On 17 September 2024, The New Zealand Herald reported that the Government had introduced a second last-minute amendment to the Gangs Bill to ensure that gang members did not circumvent the ban on gang insignia by displaying gang patches on their car windows. The change would amend the definition of "public place" to include gang insignia displayed inside a private vehicle which is visible to the public. Goldsmith said that Parliament had decided to clarify that cars were covered by the ban. Mitchell defended the second last-minute amendment as part of the Government's efforts to reduce the public intimidation caused by gangs.

===Third reading===
The Gangs and Sentencing Amendment Bills passed their third reading on 19 September 2024 by a margin of 68 to 55 votes. While the governing National, ACT and NZ First parties supported the bills, they were opposed by Labour, the Green parties and Te Pāti Māori. Government MPs Goldsmith, Mark Cameron, Jamie Arbuckle, James Meager, Cameron Brewer and Rima Nakhle argued that these two new bills would curb gang activities and improve public safety. Opposition MPs Duncan Webb, Tamatha Paul, Takutai Tarsh Kemp, Steve Abel, Willie Jackson. Tracey McLellan and Ginny Andersen argued that the two new bills failed to address the causes of crime and gang membership and discriminated against Māori. The Gangs Act 2024 received royal assent on 23 September.

==Implementation==
On 21 November, the Gangs Act 2024's provisions including the ban on gang patches comes into force. Within the first 24 hours that the law came into effect, Police arrested between 11 and 12 individuals for violating the gang patch ban. The first individual arrested under the law was a Mongrel Mob member in Napier who displayed a gang sign on his dashboard. The sign was also confiscated. Another notable arrest was that of the president of the Head Hunters Motorcycle Club's West chapter, who also had his gang patch and motorcycle seized.
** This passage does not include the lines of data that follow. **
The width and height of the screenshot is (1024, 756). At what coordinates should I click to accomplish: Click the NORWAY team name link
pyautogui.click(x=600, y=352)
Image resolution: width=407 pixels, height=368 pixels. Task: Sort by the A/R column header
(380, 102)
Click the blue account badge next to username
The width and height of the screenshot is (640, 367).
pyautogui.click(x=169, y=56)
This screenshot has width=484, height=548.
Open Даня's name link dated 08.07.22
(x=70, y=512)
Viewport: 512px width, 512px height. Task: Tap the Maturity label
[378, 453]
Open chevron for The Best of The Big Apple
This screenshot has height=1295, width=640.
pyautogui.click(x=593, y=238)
By 24 February 2025, Police confirmed they had seized 76 gang patches, 67 firearms and laid 337 charges for alleged insignia breaches under the Gangs Act 2024.

==Reactions==
In early March 2025, lawyer Chris Nicholls challenged the conviction of Nomad gang member Mana-Apiti Brown under the Gangs Act 2024, likening the gang patch ban to Nazi Germany and the Taliban.

In July 2025, Mongrel Mob member Syd Te Rata sought the return of his gang patch, which has been seized by Police under the Gangs Act on 19 April 2025. In mid-September 2025, Lower Hutt District Court Justice Bruce Davidson ruled in favour of Te Rata's legal challenge and ordered the return of his gang patch.
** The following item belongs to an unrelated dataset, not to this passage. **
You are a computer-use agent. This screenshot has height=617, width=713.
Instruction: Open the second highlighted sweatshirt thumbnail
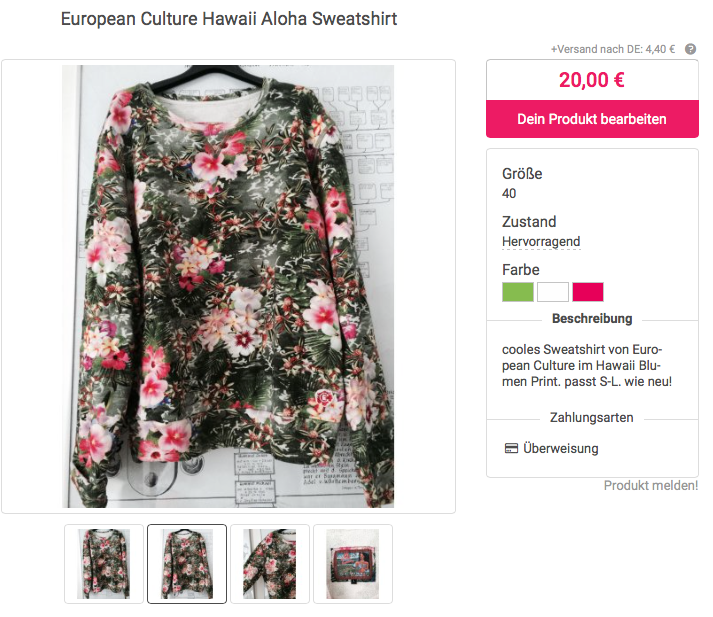coord(187,564)
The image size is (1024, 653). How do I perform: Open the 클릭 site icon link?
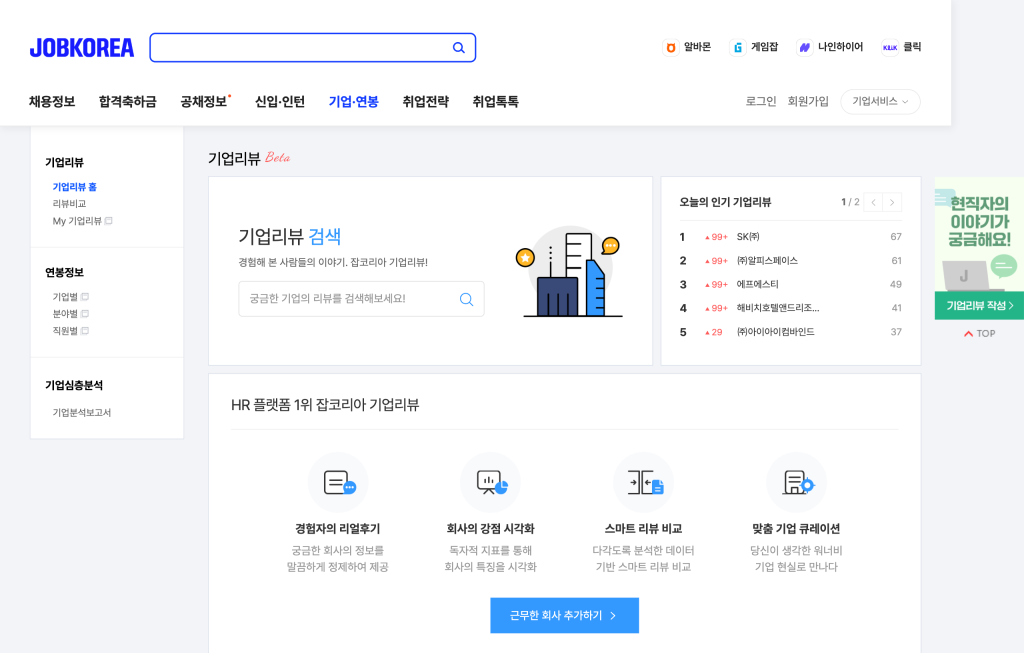pyautogui.click(x=889, y=47)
In mid-June 2026, High Court Justice Andrew Becroft overturned two earlier decisions by Justices Lance Rowe and Joanne Wickliffe ordering Police to return gang patches to two gang members. The Solicitor-General of New Zealand had appealed both these rulings to the High Court, asking the latter to overturn these rulings. Police director of resolutions Sarah McKenzie welcomed Becroft's ruling as a precedent for future cases challenging the Police confiscation of gang patches.

In late July 2026, the Wellington High Court ruled that a Wellington man's conviction in December 2024 for displaying gang insignia infringed upon the New Zealand Bill of Rights Act 1990. The man was represented by lawyer Chris Nicholls, who said that the ruling could trigger a review of the gang patch ban by the Government if the decision was not appealed. In response, Justice Minister Goldsmith defended the Government's gang patch ban and said that the law would not be changing.